Before too much time passes, I want to share the philosophy behind this retreat for executives and entrepreneurs, as well as some practical tips for creating space for yourself, as needed.

Curate the right experience.

One of the men I invited to the retreat asked me via email if the focus was “serious business development.”

My vision for the retreat was still very much in process at the time, so I appreciated my friend’s question. It helped to galvanize my beliefs about how people actually gain clarity and set direction for their organizations and ventures. I’ve become convinced that more breakthroughs happen in rocking chairs than in conference rooms.

That’s why I didn’t want “serious business development” to characterize the experience.

Hard-working, ambitious people don’t need more programs on the weekend, another agenda to follow or to-do list to crush. Doers don’t need more stuff to do. They need more space to step back, ponder, dream, even let their minds wander.

The irony is that any of us can make space for free. We can do it anywhere and at any time. But we simply don’t.

We usually don’t treat something as simple as space seriously until we quite literally buy into it and put it down in our calendars. We pay a premium to sit still, be quiet, and write down our jumbled thoughts without needing them to be an actionable plan.

With the outflow of money comes a new set of expectations, and those expectations, in turn, bring breakthrough.

At SPACE Retreat, I served as the organizing principle. Granted, I used some questions and some homework to grease the works. But SPACE Retreat was still only 20% business retreat. The other 80% involved concentrating cool people in one place and watching cool things happen. Sparks flew.

space retreat

Photo Credit: Carrie Jo Pinckard of Texture Photo

Invite the right people.

The group dynamics matter, of course. One person with the wrong attitude or expectations can ruin the experience for everyone else. I didn’t want the hungry, tactless bulldog type trying to dig information or an introduction out of the uber-rich and very private entrepreneur. (SPACE Retreat was never intended to be a “networking event,” though some of the attendees have since helped one another.)

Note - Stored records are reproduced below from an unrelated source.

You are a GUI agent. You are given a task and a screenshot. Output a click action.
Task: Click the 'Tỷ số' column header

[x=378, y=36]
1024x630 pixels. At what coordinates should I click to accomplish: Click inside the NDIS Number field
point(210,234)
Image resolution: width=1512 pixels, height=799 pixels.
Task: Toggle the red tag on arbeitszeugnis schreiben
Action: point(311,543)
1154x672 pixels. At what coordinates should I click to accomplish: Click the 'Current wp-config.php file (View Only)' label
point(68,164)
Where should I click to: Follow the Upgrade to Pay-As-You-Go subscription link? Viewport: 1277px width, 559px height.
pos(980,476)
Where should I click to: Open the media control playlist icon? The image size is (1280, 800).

I decided to think of the retreat as a dinner party, and I used that schema to curate the invitee list: “Who do I want to have dinner with?”

The second criterion for acceptance was just as basic, if nuanced: Who do I know who does stuff? For a weekend, I wanted to immerse myself in a community of interesting people with interesting pursuits. They don’t just talk about an app idea or island hopping in Greece or quitting a boring job. They scrape together a budget, book the ticket, put in their notice.

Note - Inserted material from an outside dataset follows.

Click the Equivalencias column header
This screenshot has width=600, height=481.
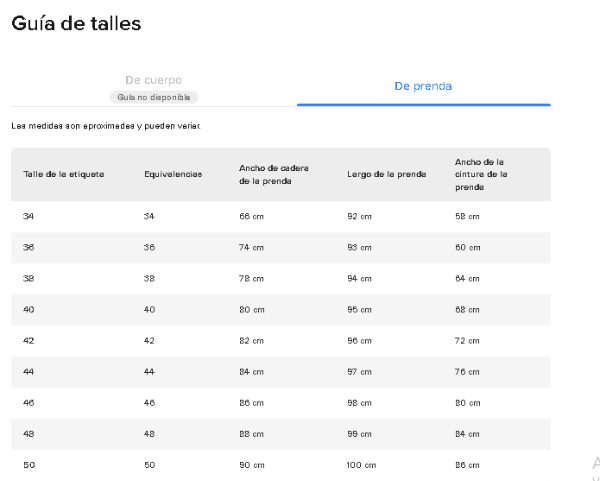173,174
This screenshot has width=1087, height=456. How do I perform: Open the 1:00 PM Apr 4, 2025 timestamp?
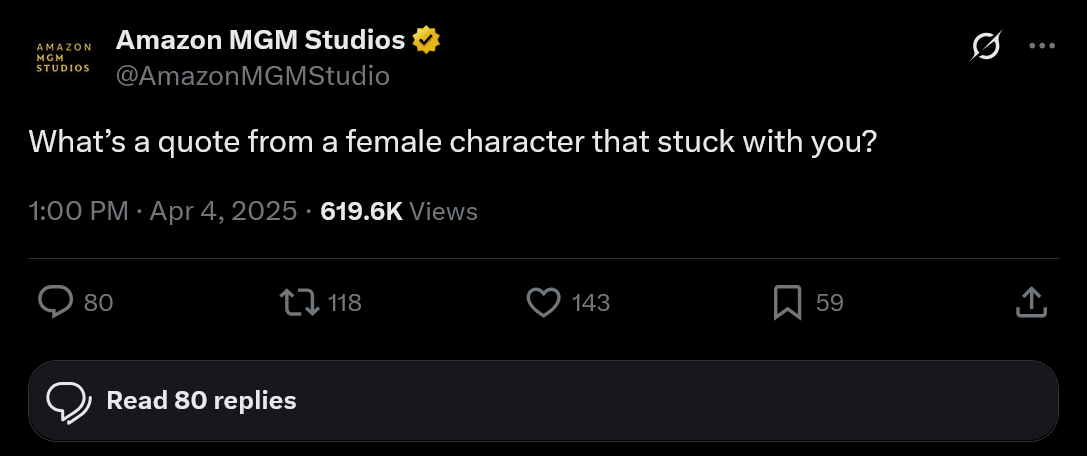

Michael Simmons wrote a Medium story I really liked, and in it, he builds on the thesis that the number one predictor of career success is regular exposure to new ideas and new networks of people.

Disruptive ideas, both in the macro and in the micro, very personal sense, help us piece together new beliefs, new strategies, new plans of attack — in a word, breakthrough.

We become the company we keep. So if you want to do more stuff, join a network of doers. This year, I want to make a habit of trying new things, which included hosting an entrepreneur retreat. I’d never done that before.

The retreat was just expensive enough that price became the third criterion. The retreat attracted inquisitive doers willing to pay for an experience, without a guaranteed return on investment, whatever that means. Everyone else opted out.

The last thing that comes to mind is generosity. I wanted folks who would come looking for ways to give.

entrepreneur retreat

Photo Credit: Texture Photo

Focus on the right things.

Success in business involves more than doing. We’ve got to work smart, not just hard, which means working on our businesses, not just in our businesses; developing ourselves, not just strategy. As businesspeople, we must value both contemplation and action, or we end up with lop-sided lives — heavy on resources, and light on meaning and purpose.

Take several steps back from your business, and you’ll see an exponential growth opportunity. You’ll notice a hidden point of leverage that you would miss in a blur if you were moving too fast.

The key is to sacrifice Urgent on the altar of Important.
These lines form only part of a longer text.